Layers Of Protection: Where Blockchain Meets IRM

Encryption, blockchain, and data protection


If you’ve heard of blockchain, it’s probably due to its association with popular cryptocurrencies like Bitcoin - and it’s true that blockchain technology is currently best applied to secure digital transactions like these. But the potential for blockchain encryption and management can be applied to far bigger - and more interesting - concepts, like information rights management (IRM).

Blockchain in a Nutshell

The technical details of blockchain are a bit complex, but you don’t need to be a coding genius to figure out the basic system. Blockchain works as a distributed ledger, which means all parties for a given transaction work together to update a 'public' record of that transaction. The ledger is then secured with a unique, unchangeable cryptographic key, which means the record can’t ever be erased or altered. The digital ledger is tamper evident, and is held in a private peer-to-peer network, where each peer exists as a 'node' in the system. Each 'block' in the chain is a cryptographic record of an asset exchange.

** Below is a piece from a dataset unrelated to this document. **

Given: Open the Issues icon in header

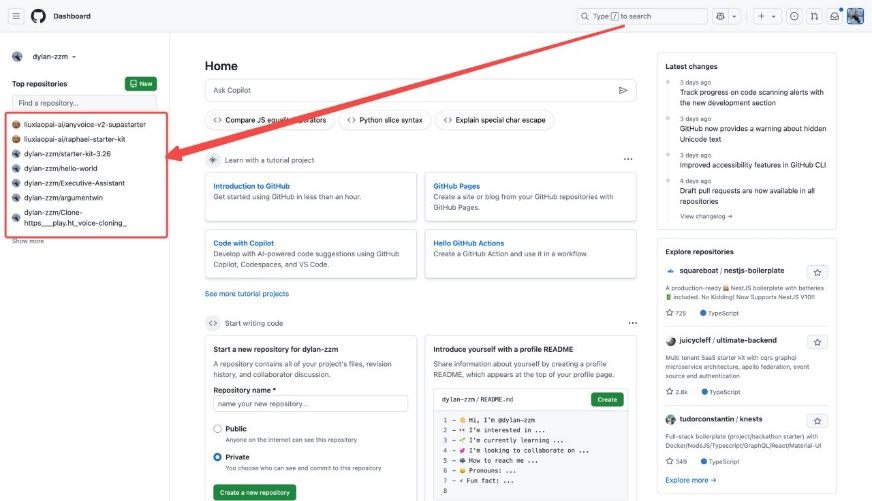Looking at the screenshot, I should pyautogui.click(x=794, y=16).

Key Advantages of Blockchain for IRM

Today, blockchain is primarily used for currency and digital asset exchanges, but it could easily be applied to the exchange of sensitive files and information. This could be a breakthrough for IRM, since it has all the following features:

  • Encryption. Encryption has long been the most important piece of the puzzle for IRM; many companies have used email encryption and file encryption to ensure their information is only viewed by the correct parties. Blockchain, with its unique cryptographic hashes, could add a new level of security to these types of transactions.
  • No necessity for third-parties. Part of the beauty of blockchain technology is the fact that it’s supported entirely by a peer-to-peer network; there’s no need for a supervisory party, a manager, or a director to guide these transactions. That makes transactions even more secure, and less burdened by regulations.
  • Reliability and longevity. The ledger that records file transactions would be publicly distributed; that means that even if one of the nodes responsible for the transaction disappears, the ledger will remain intact and auditable.
  • Transparency. That 'audible' feature is a big one. Since the records of all transactions are kept on the distributed ledger, anyone with authorized access can verify the legitimacy of each transaction, and if necessary, track the path of a given file.
  • Privacy. Increased transparency, in most cases, leads to a reduction in privacy - but that’s not the case for blockchain. Because each transaction is secured with a unique cryptographic identifier, only the authorized parties will ever have access to view the transaction log. You can rest assured that any files you send in this network will remain safe from prying eyes.
  • Speed. Since you’ll be exchanging files directly, instead of through a third party server, most transactions on the blockchain will unfold faster than their counterparts. This is ideal for fast-paced industries.
  • Costs. Finally, the transaction costs are much lower for blockchain exchanges than in other mediums. This is more important for financial transactions than file exchanges, but is still important to consider.

The Challenges

So why aren’t we using blockchain yet?

These are some of the biggest challenges to widespread adoption:

  • Trust. Blockchain is still a new technology, and not all businesses are willing to put their full trust in it. The general public is often wary of new technologies and needs time to adjust.
  • Regulatory hurdles. Again, since blockchain is new, governing bodies and tech organizations aren’t sure how to regulate the blockchain— especially since no regulation is necessary for it to operate. This leads to many legal gray areas that not all lawmakers are happy with.
  • Transitions. Switching systems is always a pain - especially when it requires a fundamental overhaul of your current procedures and infrastructure.
  • Investment requirements. The transaction costs of blockchain exchanges are relatively low, but the initial startup costs can be somewhat prohibitive. Not all businesses are willing to make the investment, especially if they’re unsure of the results.
  • Cultural adoption. To function efficiently, blockchain needs a large number of users. One company adopting blockchain for IRM won’t be enough; we need thousands, at a minimum, before it starts to become efficient.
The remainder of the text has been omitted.